Segment Open

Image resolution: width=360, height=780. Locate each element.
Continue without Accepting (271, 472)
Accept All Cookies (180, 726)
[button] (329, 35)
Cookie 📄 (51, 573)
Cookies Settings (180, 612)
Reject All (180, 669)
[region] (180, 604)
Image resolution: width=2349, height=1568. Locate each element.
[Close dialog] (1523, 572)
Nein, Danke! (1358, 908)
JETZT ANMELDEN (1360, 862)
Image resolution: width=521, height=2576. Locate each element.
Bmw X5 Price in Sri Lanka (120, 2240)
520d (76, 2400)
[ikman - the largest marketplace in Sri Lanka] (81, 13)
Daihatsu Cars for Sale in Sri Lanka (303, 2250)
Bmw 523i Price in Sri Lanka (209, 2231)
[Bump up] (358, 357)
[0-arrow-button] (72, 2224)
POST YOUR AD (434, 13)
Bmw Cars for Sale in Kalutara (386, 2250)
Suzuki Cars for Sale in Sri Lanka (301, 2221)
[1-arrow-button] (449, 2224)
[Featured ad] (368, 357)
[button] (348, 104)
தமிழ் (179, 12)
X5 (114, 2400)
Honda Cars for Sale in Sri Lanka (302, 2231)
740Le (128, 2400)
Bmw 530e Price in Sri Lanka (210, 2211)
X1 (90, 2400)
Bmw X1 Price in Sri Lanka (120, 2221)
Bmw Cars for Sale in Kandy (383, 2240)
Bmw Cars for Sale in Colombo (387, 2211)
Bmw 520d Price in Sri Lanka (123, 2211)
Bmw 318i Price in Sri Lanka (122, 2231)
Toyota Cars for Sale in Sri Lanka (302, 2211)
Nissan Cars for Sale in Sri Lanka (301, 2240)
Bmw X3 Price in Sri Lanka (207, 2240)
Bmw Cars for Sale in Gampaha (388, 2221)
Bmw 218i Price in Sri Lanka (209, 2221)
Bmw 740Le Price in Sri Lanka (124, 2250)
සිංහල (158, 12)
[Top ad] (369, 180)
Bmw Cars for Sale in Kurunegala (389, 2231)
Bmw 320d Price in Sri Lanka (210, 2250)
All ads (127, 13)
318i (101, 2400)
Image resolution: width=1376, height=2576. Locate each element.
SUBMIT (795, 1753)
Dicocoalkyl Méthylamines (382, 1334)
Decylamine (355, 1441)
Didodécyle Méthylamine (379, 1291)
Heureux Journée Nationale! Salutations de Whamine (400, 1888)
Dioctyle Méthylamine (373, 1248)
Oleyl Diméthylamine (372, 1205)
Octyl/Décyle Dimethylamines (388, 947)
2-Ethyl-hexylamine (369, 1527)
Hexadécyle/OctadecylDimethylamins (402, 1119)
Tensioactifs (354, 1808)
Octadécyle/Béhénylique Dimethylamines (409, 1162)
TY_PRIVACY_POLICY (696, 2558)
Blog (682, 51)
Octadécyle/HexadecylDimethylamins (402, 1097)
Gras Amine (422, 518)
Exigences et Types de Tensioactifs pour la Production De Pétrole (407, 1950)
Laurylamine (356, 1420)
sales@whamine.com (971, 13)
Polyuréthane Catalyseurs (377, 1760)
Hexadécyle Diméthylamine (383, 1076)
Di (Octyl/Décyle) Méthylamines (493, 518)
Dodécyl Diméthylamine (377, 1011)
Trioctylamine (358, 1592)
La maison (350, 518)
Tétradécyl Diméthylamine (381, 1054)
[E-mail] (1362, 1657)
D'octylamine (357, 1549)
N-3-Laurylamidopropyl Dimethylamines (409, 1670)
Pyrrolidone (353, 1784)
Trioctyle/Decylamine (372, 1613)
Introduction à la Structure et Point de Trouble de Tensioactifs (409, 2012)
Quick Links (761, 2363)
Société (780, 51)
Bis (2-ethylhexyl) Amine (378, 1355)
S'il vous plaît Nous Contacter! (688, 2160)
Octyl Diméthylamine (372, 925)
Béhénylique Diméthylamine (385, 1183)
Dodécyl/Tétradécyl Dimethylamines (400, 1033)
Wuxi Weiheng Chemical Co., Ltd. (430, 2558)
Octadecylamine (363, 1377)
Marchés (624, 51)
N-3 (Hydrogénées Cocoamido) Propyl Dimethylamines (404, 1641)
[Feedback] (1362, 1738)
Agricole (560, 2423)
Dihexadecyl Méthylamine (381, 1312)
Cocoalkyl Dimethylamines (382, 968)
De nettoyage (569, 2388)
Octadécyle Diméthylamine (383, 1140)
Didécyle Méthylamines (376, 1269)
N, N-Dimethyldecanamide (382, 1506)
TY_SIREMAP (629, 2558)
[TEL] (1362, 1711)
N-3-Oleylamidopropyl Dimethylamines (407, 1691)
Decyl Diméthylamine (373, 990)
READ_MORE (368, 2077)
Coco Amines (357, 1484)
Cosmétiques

Segment Closed

- What the task asks: Transcribe the entire listing without a single omission.

- Answer box:
Image resolution: width=360, height=780. Locate each element.
Continue without Accepting (271, 472)
Accept All Cookies (180, 726)
[button] (329, 35)
Cookie 📄 (51, 573)
Cookies Settings (180, 612)
Reject All (180, 669)
[region] (180, 604)
Image resolution: width=2349, height=1568. Locate each element.
[Close dialog] (1523, 572)
Nein, Danke! (1358, 908)
JETZT ANMELDEN (1360, 862)
Image resolution: width=521, height=2576. Locate each element.
Bmw X5 Price in Sri Lanka (120, 2240)
520d (76, 2400)
[ikman - the largest marketplace in Sri Lanka] (81, 13)
Daihatsu Cars for Sale in Sri Lanka (303, 2250)
Bmw 523i Price in Sri Lanka (209, 2231)
[Bump up] (358, 357)
[0-arrow-button] (72, 2224)
POST YOUR AD (434, 13)
Bmw Cars for Sale in Kalutara (386, 2250)
Suzuki Cars for Sale in Sri Lanka (301, 2221)
[1-arrow-button] (449, 2224)
[Featured ad] (368, 357)
[button] (348, 104)
தமிழ் (179, 12)
X5 (114, 2400)
Honda Cars for Sale in Sri Lanka (302, 2231)
740Le (128, 2400)
Bmw 530e Price in Sri Lanka (210, 2211)
X1 (90, 2400)
Bmw X1 Price in Sri Lanka (120, 2221)
Bmw Cars for Sale in Kandy (383, 2240)
Bmw Cars for Sale in Colombo (387, 2211)
Bmw 520d Price in Sri Lanka (123, 2211)
Bmw 318i Price in Sri Lanka (122, 2231)
Toyota Cars for Sale in Sri Lanka (302, 2211)
Nissan Cars for Sale in Sri Lanka (301, 2240)
Bmw X3 Price in Sri Lanka (207, 2240)
Bmw Cars for Sale in Gampaha (388, 2221)
Bmw 218i Price in Sri Lanka (209, 2221)
Bmw 740Le Price in Sri Lanka (124, 2250)
සිංහල (158, 12)
[Top ad] (369, 180)
Bmw Cars for Sale in Kurunegala (389, 2231)
Bmw 320d Price in Sri Lanka (210, 2250)
All ads (127, 13)
318i (101, 2400)
Image resolution: width=1376, height=2576. Locate each element.
SUBMIT (795, 1753)
Dicocoalkyl Méthylamines (382, 1334)
Decylamine (355, 1441)
Didodécyle Méthylamine (379, 1291)
Heureux Journée Nationale! Salutations de Whamine (400, 1888)
Dioctyle Méthylamine (373, 1248)
Oleyl Diméthylamine (372, 1205)
Octyl/Décyle Dimethylamines (388, 947)
2-Ethyl-hexylamine (369, 1527)
Hexadécyle/OctadecylDimethylamins (402, 1119)
Tensioactifs (354, 1808)
Octadécyle/Béhénylique Dimethylamines (409, 1162)
TY_PRIVACY_POLICY (696, 2558)
Blog (682, 51)
Octadécyle/HexadecylDimethylamins (402, 1097)
Gras Amine (422, 518)
Exigences et Types de Tensioactifs pour la Production De Pétrole (407, 1950)
Laurylamine (356, 1420)
sales@whamine.com (971, 13)
Polyuréthane Catalyseurs (377, 1760)
Hexadécyle Diméthylamine (383, 1076)
Di (Octyl/Décyle) Méthylamines (493, 518)
Dodécyl Diméthylamine (377, 1011)
Trioctylamine (358, 1592)
La maison (350, 518)
Tétradécyl Diméthylamine (381, 1054)
[E-mail] (1362, 1657)
D'octylamine (357, 1549)
N-3-Laurylamidopropyl Dimethylamines (409, 1670)
Pyrrolidone (353, 1784)
Trioctyle/Decylamine (372, 1613)
Introduction à la Structure et Point de Trouble de Tensioactifs (409, 2012)
Quick Links (761, 2363)
Société (780, 51)
Bis (2-ethylhexyl) Amine (378, 1355)
S'il vous plaît Nous Contacter! (688, 2160)
Octyl Diméthylamine (372, 925)
Béhénylique Diméthylamine (385, 1183)
Dodécyl/Tétradécyl Dimethylamines (400, 1033)
Wuxi Weiheng Chemical Co., Ltd. (430, 2558)
Octadecylamine (363, 1377)
Marchés (624, 51)
N-3 (Hydrogénées Cocoamido) Propyl Dimethylamines (404, 1641)
[Feedback] (1362, 1738)
Agricole (560, 2423)
Dihexadecyl Méthylamine (381, 1312)
Cocoalkyl Dimethylamines (382, 968)
De nettoyage (569, 2388)
Octadécyle Diméthylamine (383, 1140)
Didécyle Méthylamines (376, 1269)
N, N-Dimethyldecanamide (382, 1506)
TY_SIREMAP (629, 2558)
[TEL] (1362, 1711)
N-3-Oleylamidopropyl Dimethylamines (407, 1691)
Decyl Diméthylamine (373, 990)
READ_MORE (368, 2077)
Coco Amines (357, 1484)
Cosmétiques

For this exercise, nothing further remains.